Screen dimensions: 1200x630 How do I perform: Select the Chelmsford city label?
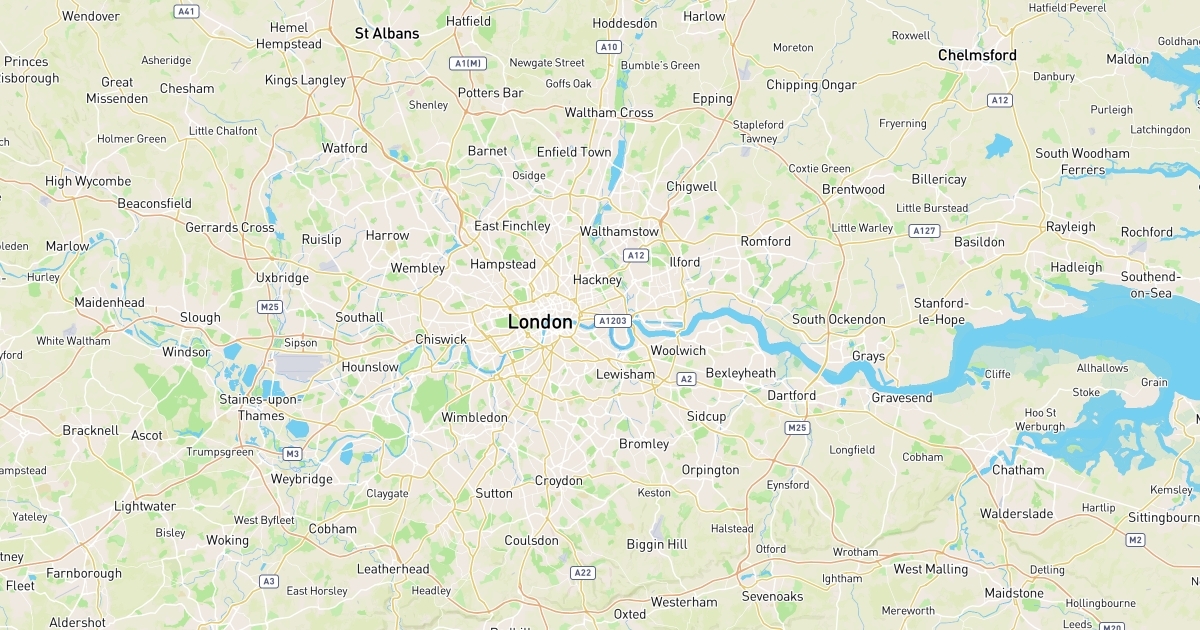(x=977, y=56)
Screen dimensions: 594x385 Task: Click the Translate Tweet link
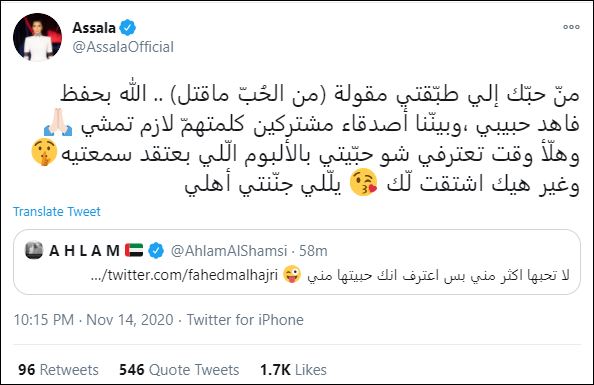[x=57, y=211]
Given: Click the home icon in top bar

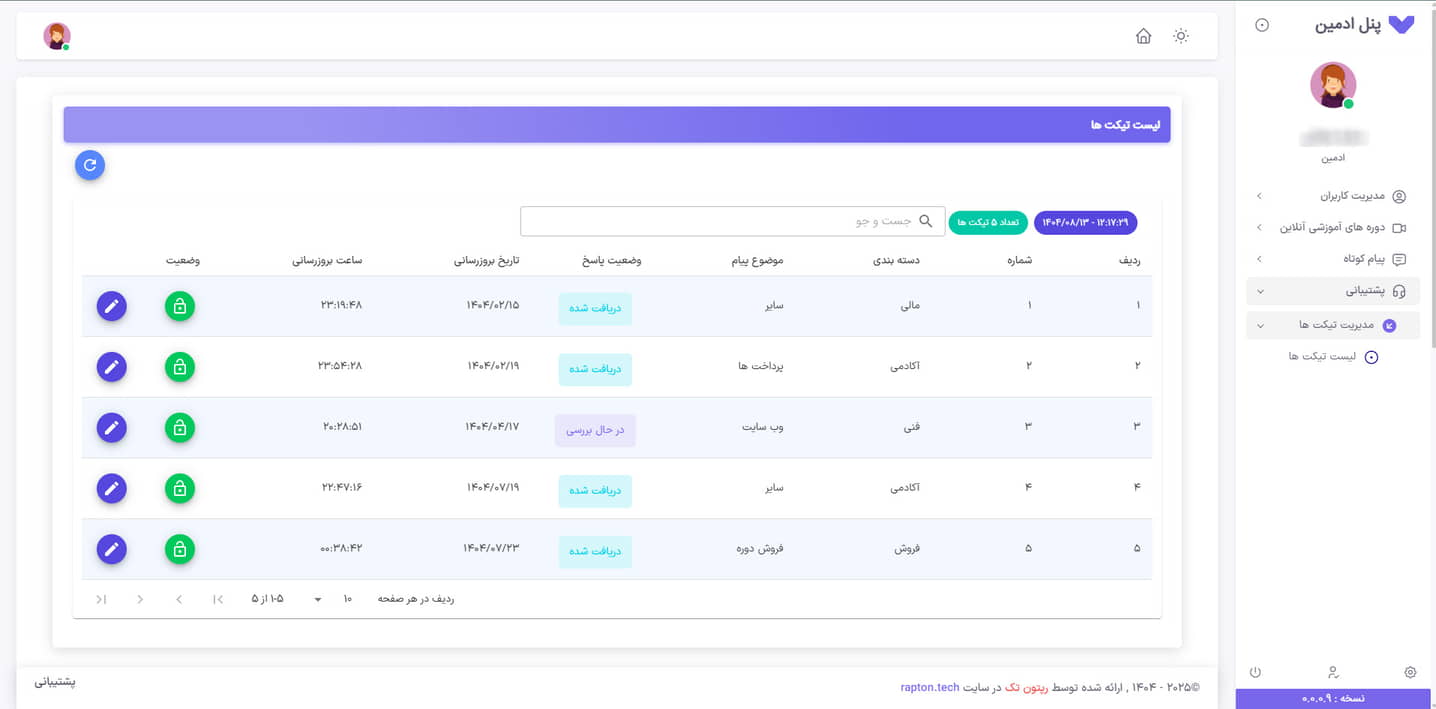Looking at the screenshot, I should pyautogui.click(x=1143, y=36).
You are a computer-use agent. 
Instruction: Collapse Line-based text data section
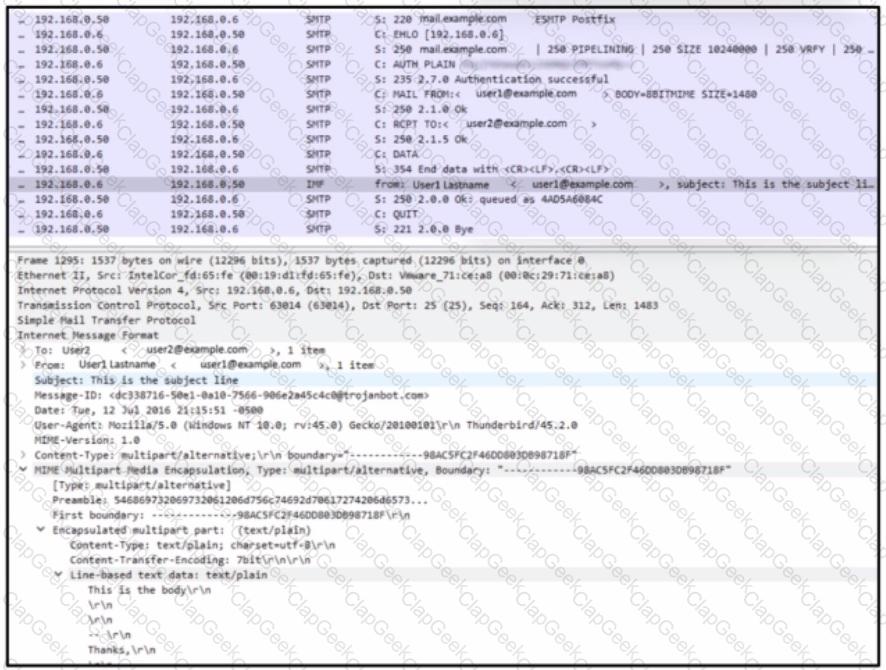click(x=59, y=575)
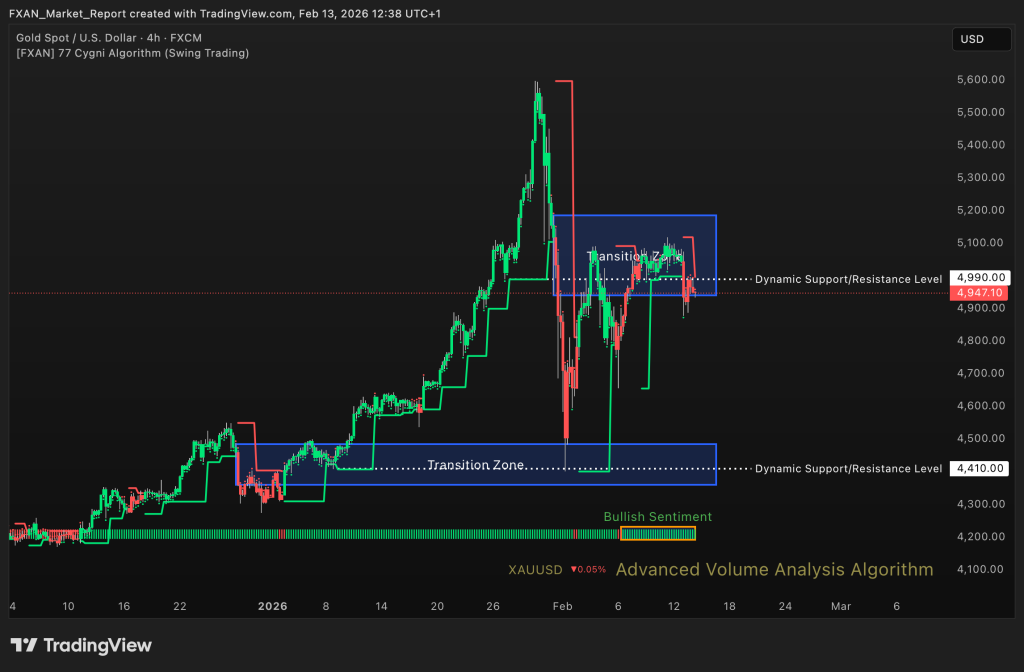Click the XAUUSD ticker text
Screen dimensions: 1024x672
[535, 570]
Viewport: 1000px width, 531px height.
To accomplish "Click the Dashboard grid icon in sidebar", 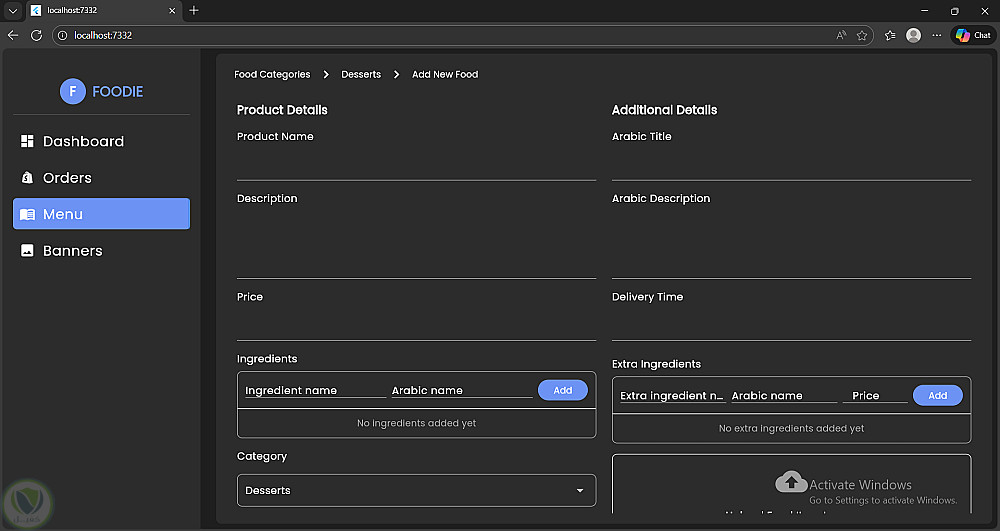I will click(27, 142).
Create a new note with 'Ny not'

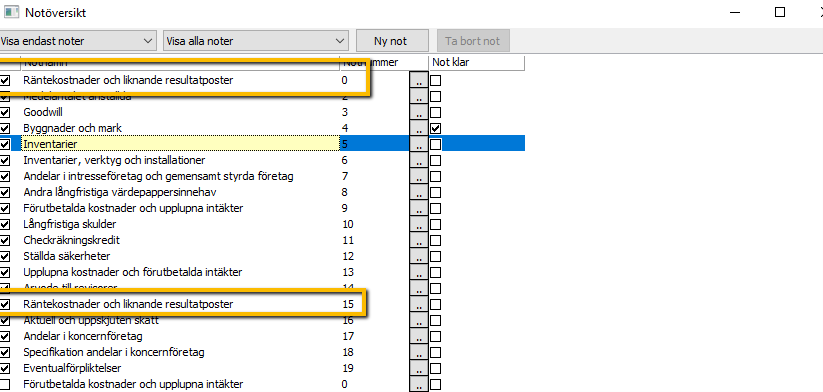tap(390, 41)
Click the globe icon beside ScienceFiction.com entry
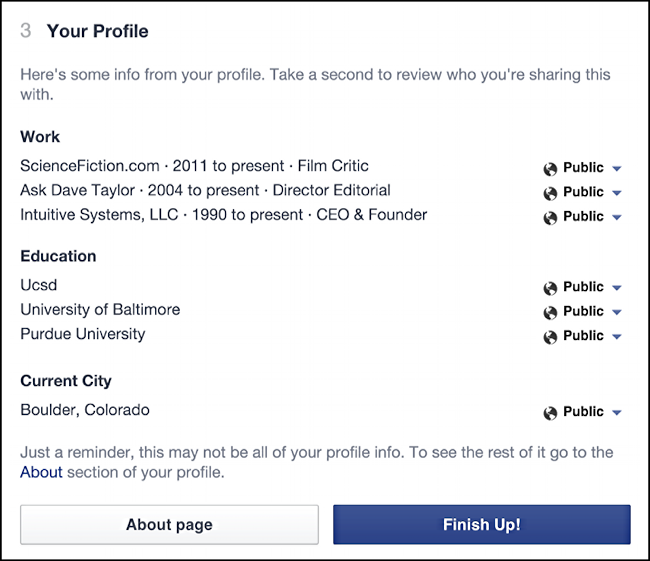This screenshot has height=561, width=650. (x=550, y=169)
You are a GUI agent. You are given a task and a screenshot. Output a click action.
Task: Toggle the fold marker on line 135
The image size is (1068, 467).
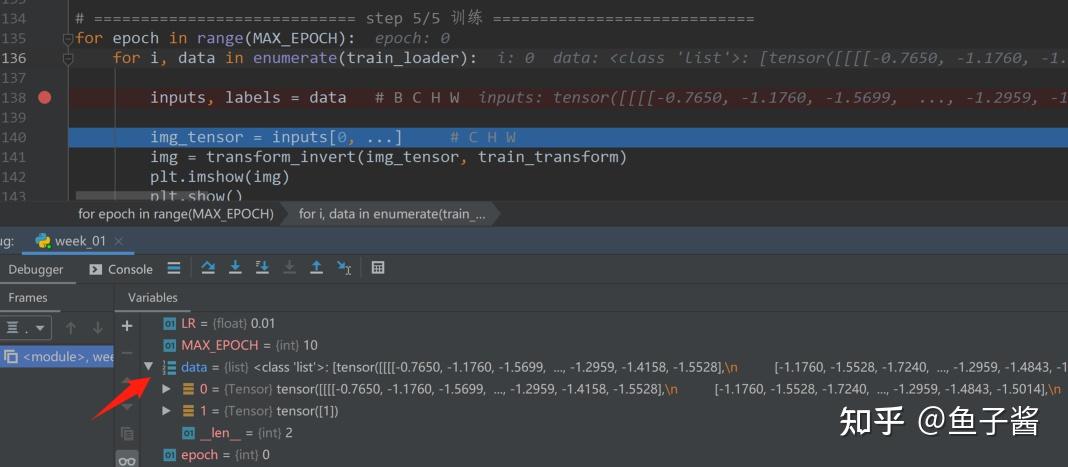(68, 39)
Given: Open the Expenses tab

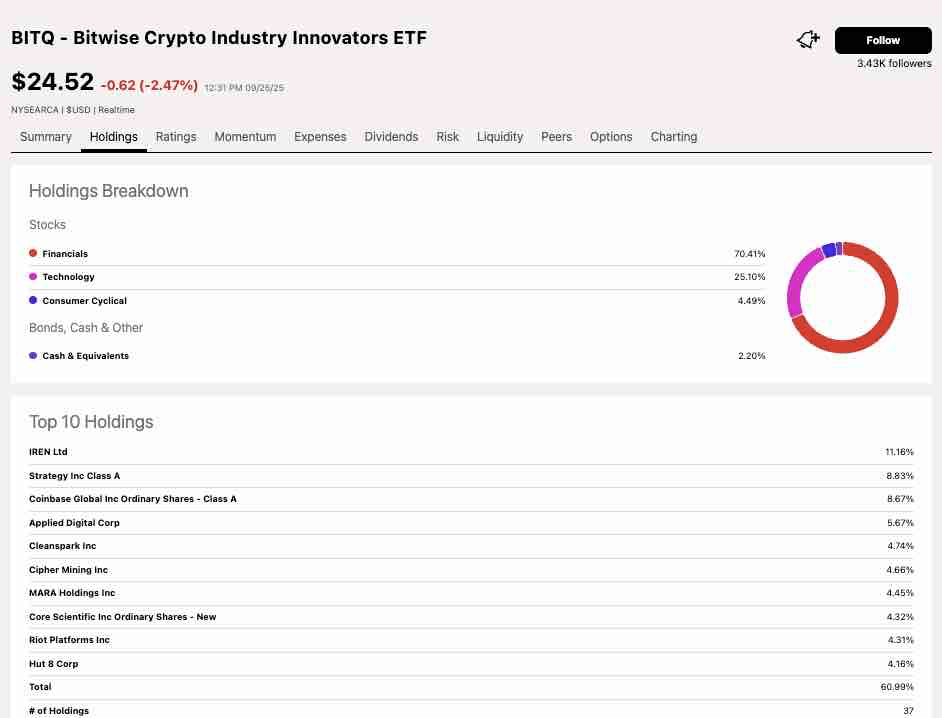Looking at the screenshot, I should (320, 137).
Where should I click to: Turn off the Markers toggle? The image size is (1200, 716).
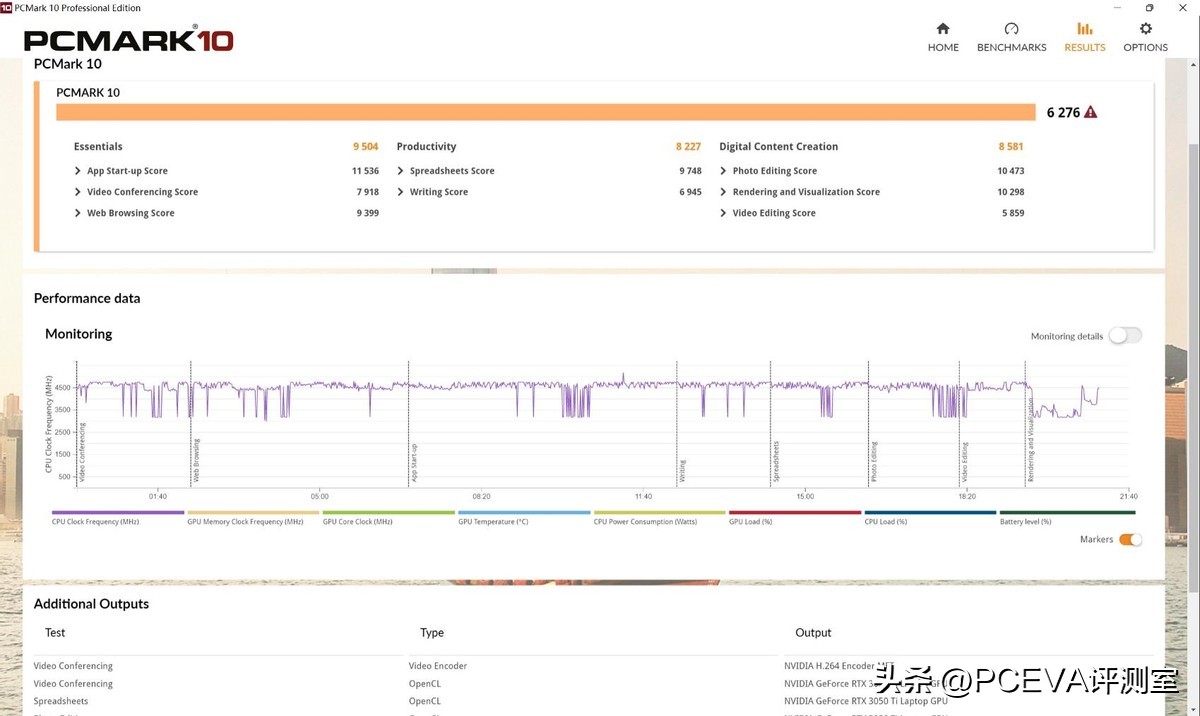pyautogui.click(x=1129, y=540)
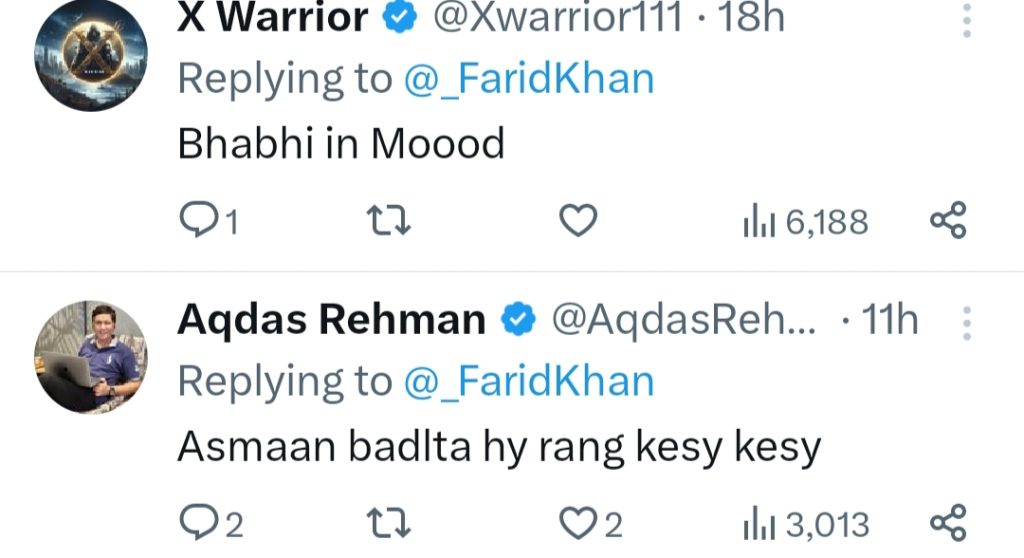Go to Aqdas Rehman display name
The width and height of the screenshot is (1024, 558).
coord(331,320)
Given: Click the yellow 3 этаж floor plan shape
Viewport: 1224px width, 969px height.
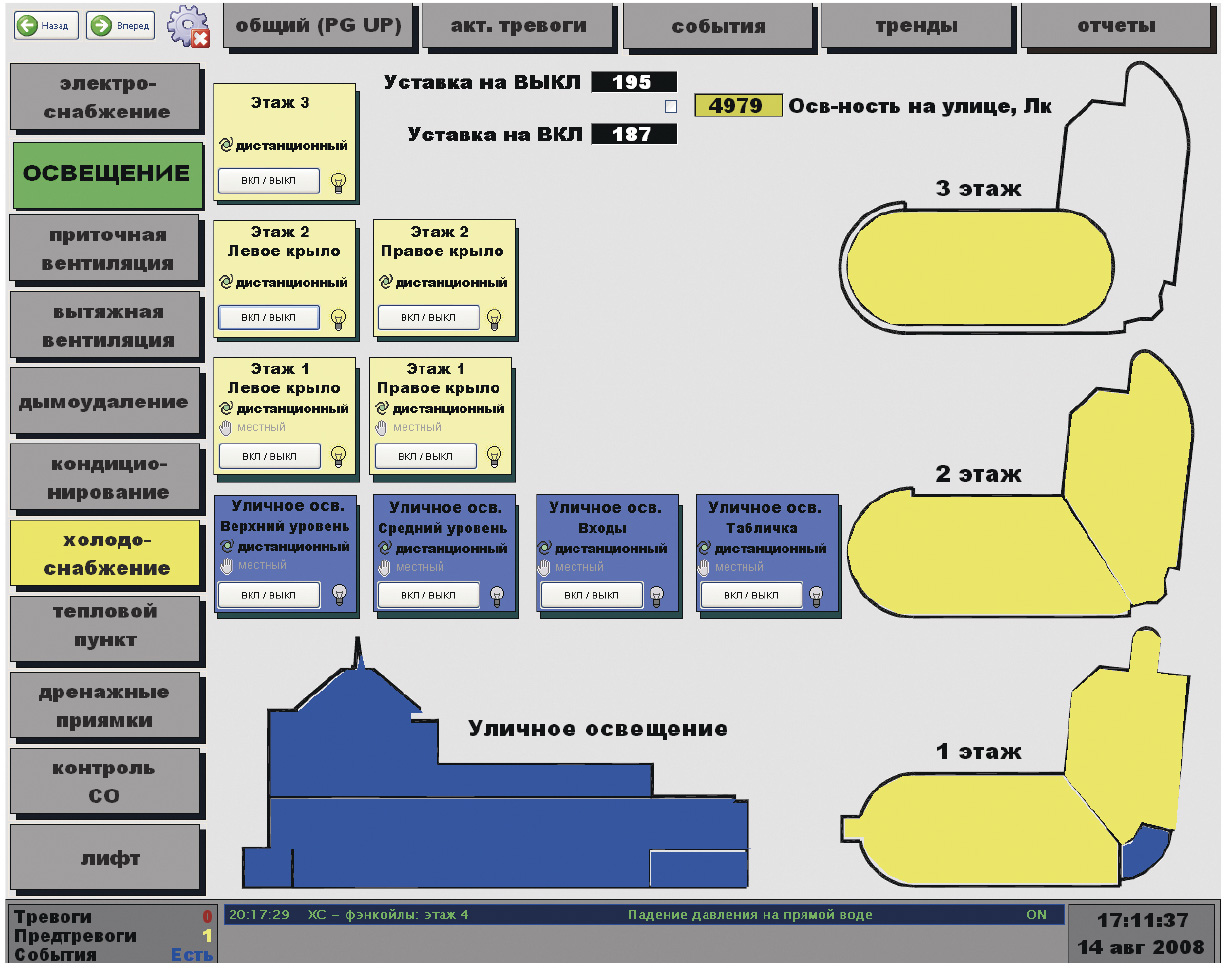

_TASK OBJECTIVE_
Leaving out the pictures, restate word for word the lines above from the one containing "The image size is (1068, 467)." through the end of the records, both ends included.

_ANSWER BELOW_
The image size is (1068, 467).
(68, 39)
Given: Open the Expenses tab

Looking at the screenshot, I should (320, 137).
Where should I click to: Turn off the Markers toggle? The image size is (1200, 716).
pyautogui.click(x=1129, y=540)
Go to Aqdas Rehman display name
The width and height of the screenshot is (1024, 558).
coord(331,320)
Given: Click the yellow 3 этаж floor plan shape
Viewport: 1224px width, 969px height.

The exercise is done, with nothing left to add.